“My soul waits for the Lord More than the watchmen for the morning; Indeed, more than the watchmen for the morning.” Psalm 130:6 [NASB]
It happened again in the depths of the darkness last night. Exactly the same as it has happened almost nightly for over six months now. Six months, not seven, because I was unable to sleep at night the first month after Sarah left. It happens most frequently between 2:30 and 2:40 AM. It’s as if Grief is an enormous bird of prey that recognizes the vulnerability of my desperately needed slumber, and opportunistically and violently strikes. I am jolted awake by its talons abruptly clutching my chest, piercing my heart and squeezing the breath from my lungs. Two thoughts join as one and instantaneously shock me with the impact: “the bus crashed” and “Sarah is gone.” Both ever present thoughts, undeniable realities, but in the depth of night, especially, completely incomprehensible. My mind races. I know it’s true. I have borne the months of pain that testify it’s true. Yet, somehow in the dark of night my shattered heart pulses with hope as it tries to convince me, “surely we have been deceived, it can not possibly be true!” My mind and my heart cry out against each other.

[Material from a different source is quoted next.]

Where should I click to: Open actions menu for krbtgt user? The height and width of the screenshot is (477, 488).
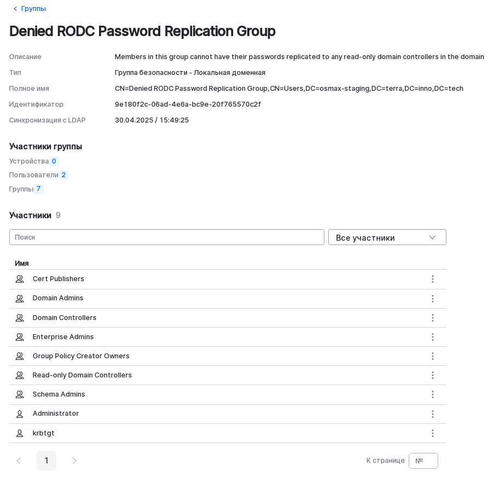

In the darkness of the night, seconds are as minutes, and minutes as hours. My mind replays memory after memory. I can feel her snuggled in the bed beside me. I can hear her sweet voice laughing and chatting away, recounting all the day’s events. I can smell her freshly washed hair. I can feel the bed shift slightly as she drapes herself across the edge next to me, begging me to rub her back, and delighting when I do. With each memory the talons tighten, the gripping pain becomes unbearable. My soul cries out with that of King David, “I am weary with my sighing; Every night I make my bed swim, I dissolve my couch with my tears. My eye has wasted away with grief” (Psalm 6:6-7a). The darkness of night prevails as the light of hope is shrouded by the blackness of despair.
I focus my mind to pray, hoping my heart and soul will soon follow. I cry out to God for mercy, compassion, comfort and grace. I intercede for my family and others. I meditate on and cling to the truths of His Word. Gradually, as minutes have ticked away to hours, the talons loosen. I can breathe again, though the pain of their gaping wound remains. I drift off to sleep. A couple of hours later my eyes open once again, this time absent the violence of the sudden strike. No need, the pressure of the grip and wound of the talons from a few hours before still remain as painful reminders. Light filters through the blinds on the windows as the sun has risen and I am confronted with the reality of yet another day without my precious child. Another day of mustering resolve to go through the day in a way that brings honor and glory to the Lord, and strengthens and supports my family. The sun has risen but Morning has not yet come.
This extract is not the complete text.